Ten South Korean nationals—five men and five women—were sentenced to one year in prison Wednesday for hacking into the digital infrastructure of the Posts and Telecommunications Ministry and attempting to set up a racket in Phnom Penh to extort money from people in their home country.
Phnom Penh Municipal Court Judge Chhe Virak found the 10 innocent on five charges brought against them after they were arrested in November at a Tuol Kok district residence that had been fitted with numerous Internet and telephone connections, but ruled that they were guilty of a sixth charge.
The 10 were sentenced to “one year in prison on the charge of participating in a group or conspiracy to commit an offense,” the judge announced.
At a hearing in July, Judge Virak focused on the fact that almost 20 telephones had been seized during the raid on the Koreans’ rented villa in Boeng Kak 1 commune.
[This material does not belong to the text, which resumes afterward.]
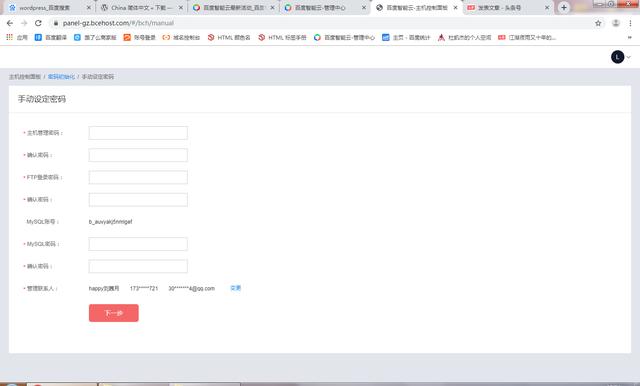The width and height of the screenshot is (640, 386).
Task: Click the 密码初始化 breadcrumb link
Action: 61,77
Present for the verdict Wednesday was Heng Exc, director of inspections at the Posts and Telecommunication Ministry, who said the Koreans had hacked into a ministry database, but declined to comment further.
Y Sokkhy, director of the Interior Ministry’s anti-terrorism department, said last night that his office had worked closely with the Posts and Telecommunications Ministry to investigate the South Koreans.
“These charges and sentences are related to hacking into the system of the Ministry of Posts and Telecommunication,” Lieutenant General Sokkhy said.
Lim Eng Ratanak, the lawyer for the 10 defendants, declined to comment.
Kim Hyung-won, a law enforcement liaison for the South Korean Embassy who was also present in court, said that his indicted countrymen had attempted to set up a “phishing” scam.
“They did it to gain money from Korean people, but they failed,” he said. As for hacking a government website, he said: “Of that, they are innocent.”